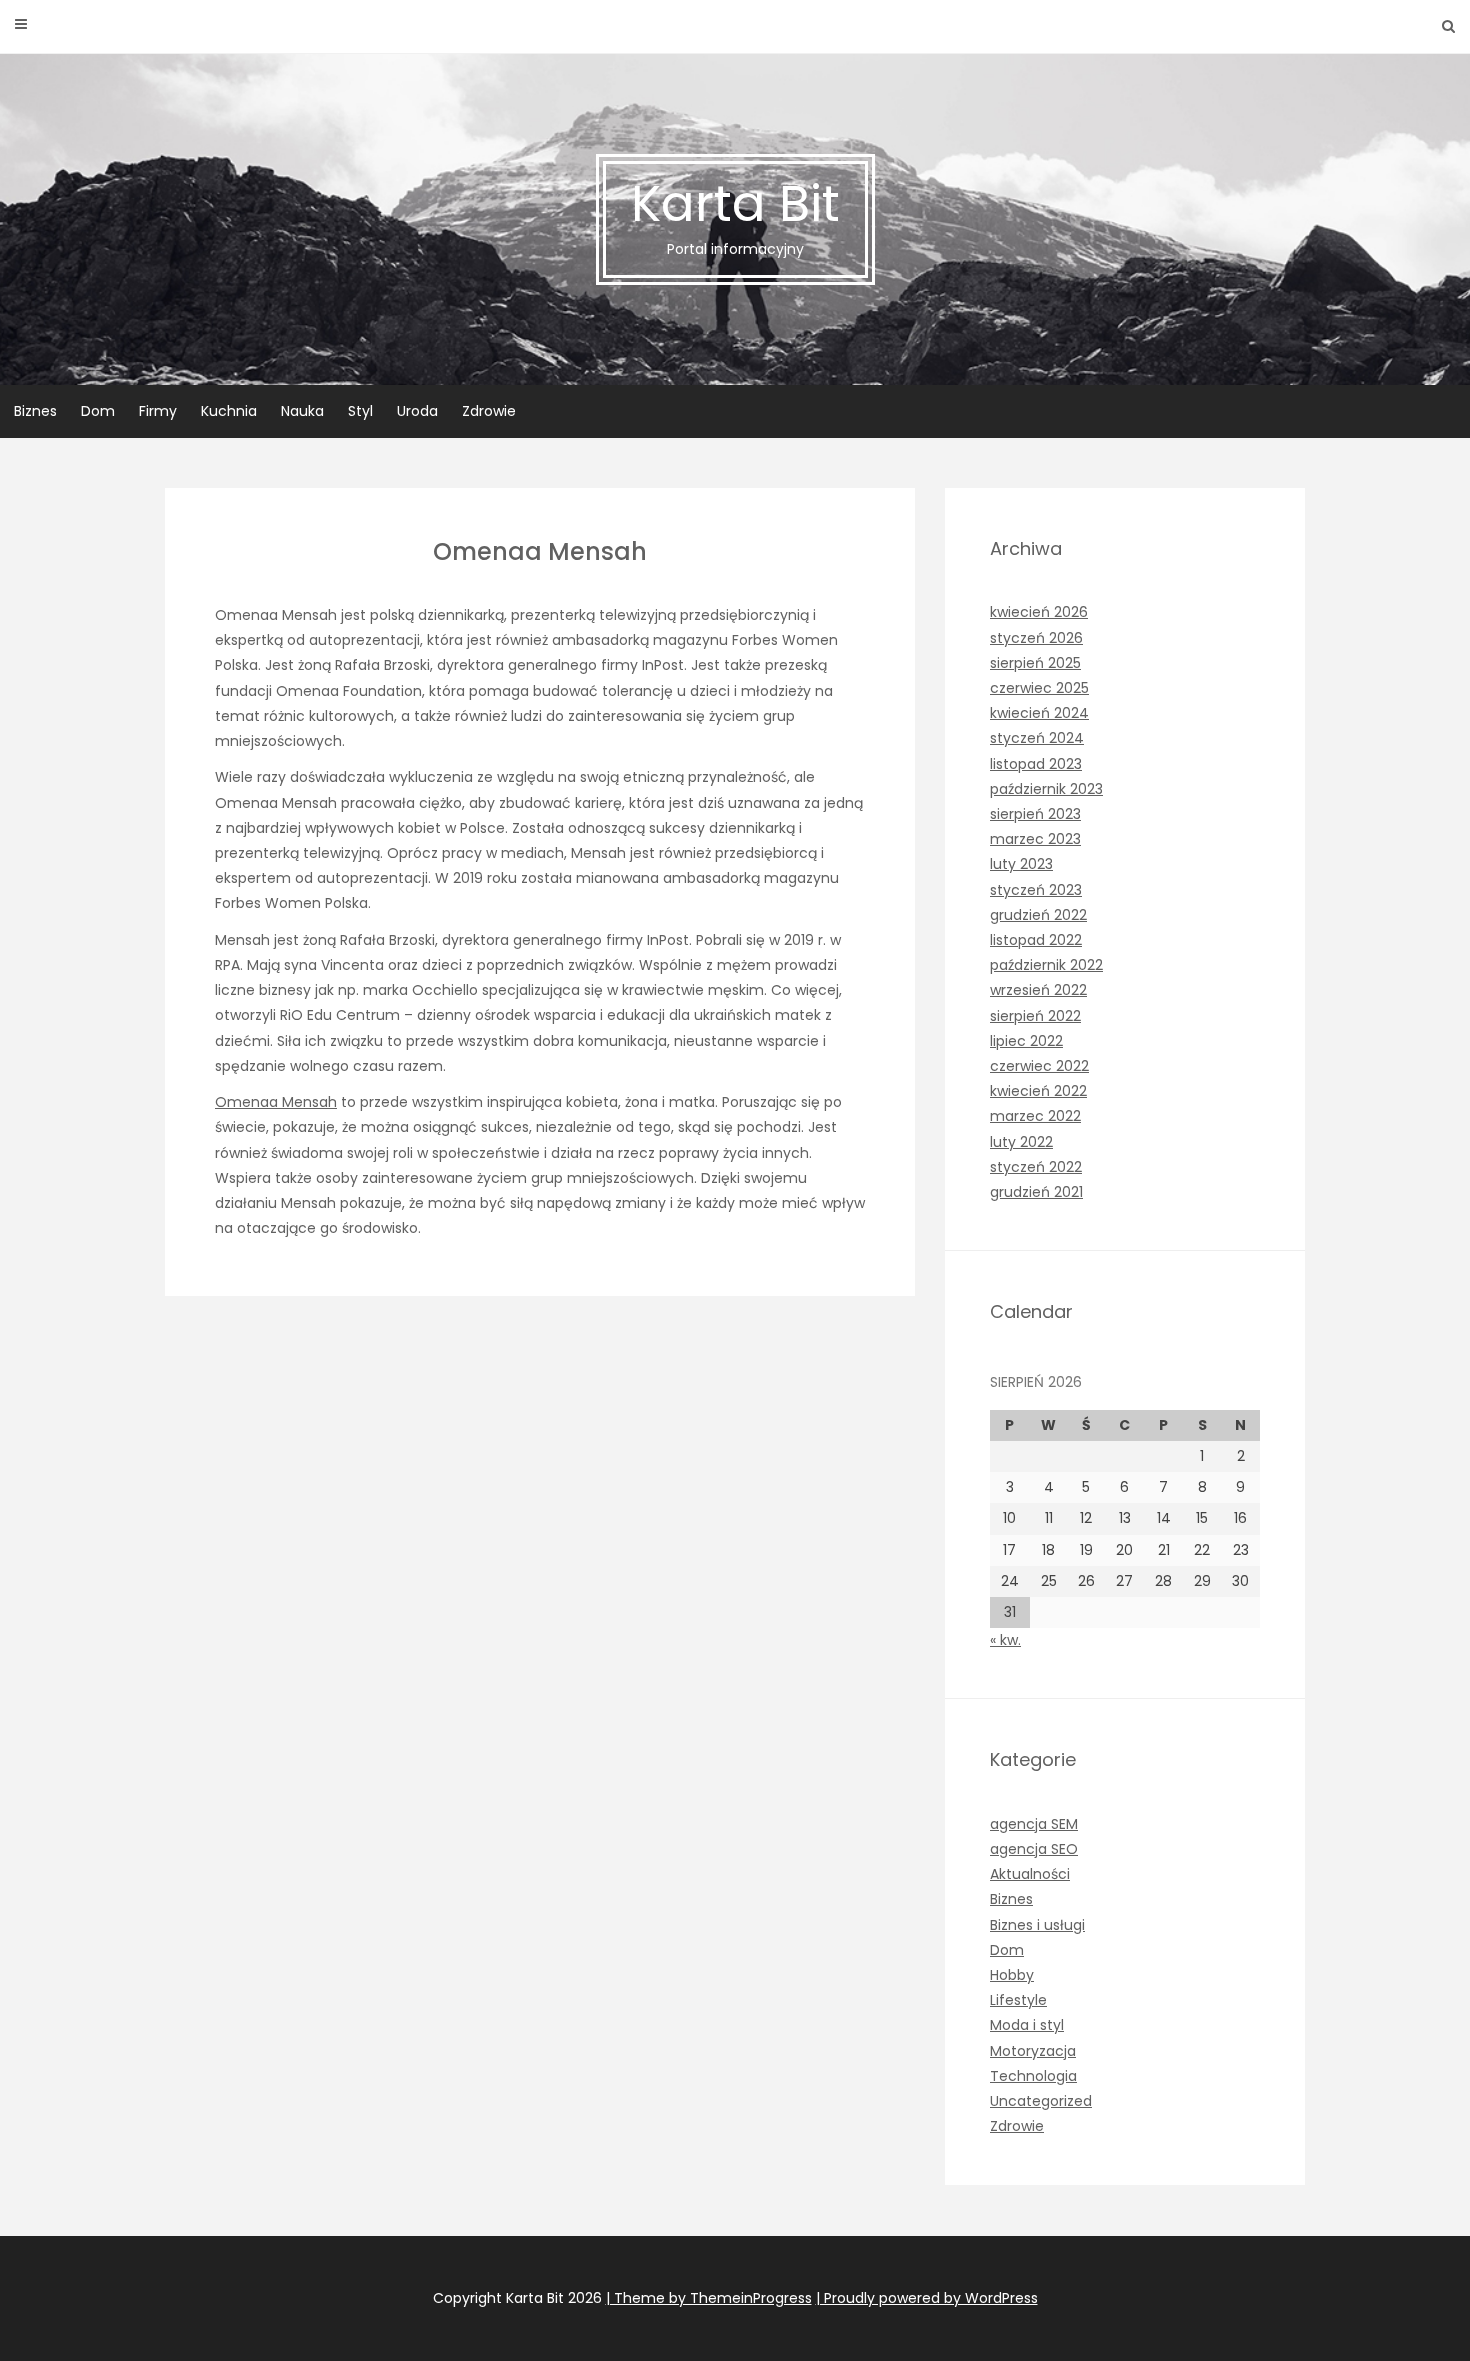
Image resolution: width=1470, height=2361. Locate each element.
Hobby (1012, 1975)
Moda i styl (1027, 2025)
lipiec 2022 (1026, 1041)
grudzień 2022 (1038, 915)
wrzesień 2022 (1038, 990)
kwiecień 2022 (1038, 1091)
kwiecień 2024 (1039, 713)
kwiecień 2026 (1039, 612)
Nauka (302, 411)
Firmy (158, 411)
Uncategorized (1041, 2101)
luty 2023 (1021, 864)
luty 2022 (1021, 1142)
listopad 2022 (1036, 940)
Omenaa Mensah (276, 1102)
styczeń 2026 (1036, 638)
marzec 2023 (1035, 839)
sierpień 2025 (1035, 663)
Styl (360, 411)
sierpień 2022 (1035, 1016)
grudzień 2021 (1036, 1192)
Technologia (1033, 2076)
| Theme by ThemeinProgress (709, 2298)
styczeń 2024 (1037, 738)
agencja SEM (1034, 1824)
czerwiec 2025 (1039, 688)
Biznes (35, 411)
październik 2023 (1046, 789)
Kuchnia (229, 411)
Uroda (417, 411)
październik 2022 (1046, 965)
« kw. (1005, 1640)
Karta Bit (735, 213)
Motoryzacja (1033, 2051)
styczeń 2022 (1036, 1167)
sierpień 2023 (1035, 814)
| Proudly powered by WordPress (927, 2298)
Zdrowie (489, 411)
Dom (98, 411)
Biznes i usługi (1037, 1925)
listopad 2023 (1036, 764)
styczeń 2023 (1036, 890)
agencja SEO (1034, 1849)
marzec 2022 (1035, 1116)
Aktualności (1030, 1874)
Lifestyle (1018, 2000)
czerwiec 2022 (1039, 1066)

· · · ·

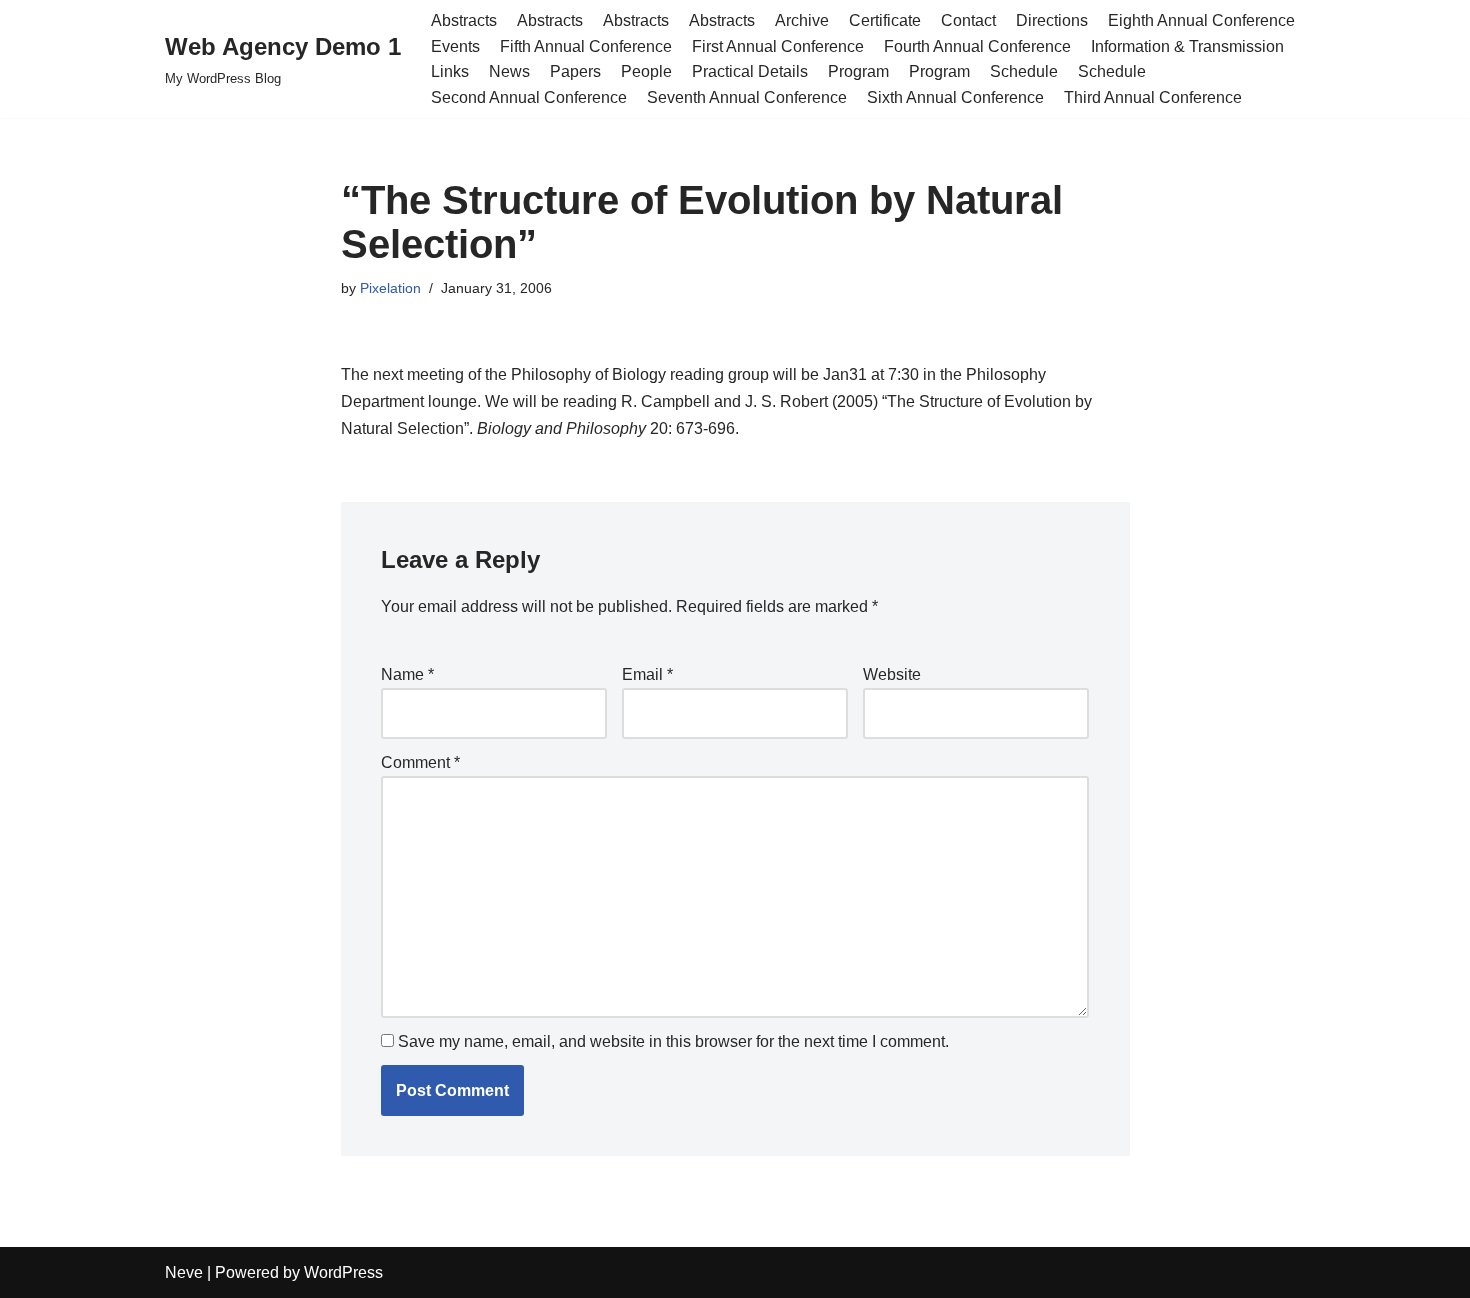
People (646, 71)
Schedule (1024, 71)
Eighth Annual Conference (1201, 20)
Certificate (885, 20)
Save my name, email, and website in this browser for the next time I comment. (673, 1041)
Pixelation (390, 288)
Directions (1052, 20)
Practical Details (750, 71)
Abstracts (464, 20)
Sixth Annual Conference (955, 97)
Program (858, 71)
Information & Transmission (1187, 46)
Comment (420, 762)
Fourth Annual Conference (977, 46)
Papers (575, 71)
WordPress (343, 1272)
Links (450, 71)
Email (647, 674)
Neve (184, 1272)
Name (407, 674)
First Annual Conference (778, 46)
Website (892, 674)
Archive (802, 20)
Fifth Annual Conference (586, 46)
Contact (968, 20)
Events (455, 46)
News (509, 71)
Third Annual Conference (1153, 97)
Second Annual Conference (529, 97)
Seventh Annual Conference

· · · ·

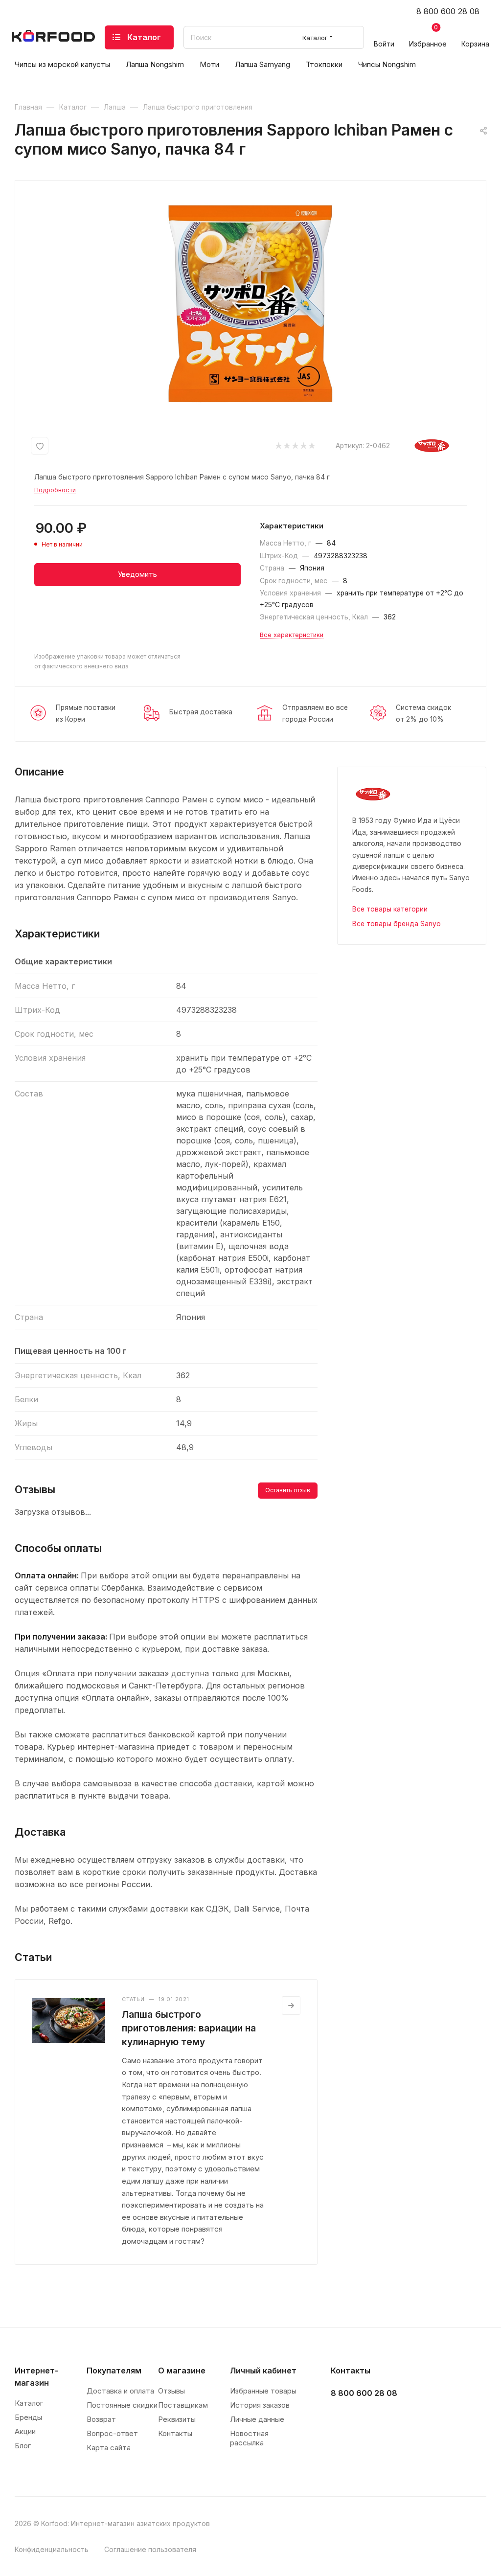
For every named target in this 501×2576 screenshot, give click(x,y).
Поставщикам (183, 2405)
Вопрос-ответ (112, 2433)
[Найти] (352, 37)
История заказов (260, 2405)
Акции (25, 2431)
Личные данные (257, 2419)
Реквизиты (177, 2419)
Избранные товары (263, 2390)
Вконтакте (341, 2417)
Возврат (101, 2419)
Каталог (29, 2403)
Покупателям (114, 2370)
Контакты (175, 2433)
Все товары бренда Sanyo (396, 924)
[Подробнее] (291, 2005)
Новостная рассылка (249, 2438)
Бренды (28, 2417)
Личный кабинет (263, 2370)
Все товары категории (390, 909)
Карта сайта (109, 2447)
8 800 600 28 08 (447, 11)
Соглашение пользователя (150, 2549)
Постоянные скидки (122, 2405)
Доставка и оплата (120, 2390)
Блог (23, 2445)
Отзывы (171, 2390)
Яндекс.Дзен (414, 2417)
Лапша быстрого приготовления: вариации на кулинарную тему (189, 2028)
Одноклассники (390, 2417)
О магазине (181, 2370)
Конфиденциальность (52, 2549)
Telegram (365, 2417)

· · · ·

### Exercise instructions:
Give the number of lines in the listing that hold the word "WordPress", with no other words.

### Completed exercise:
2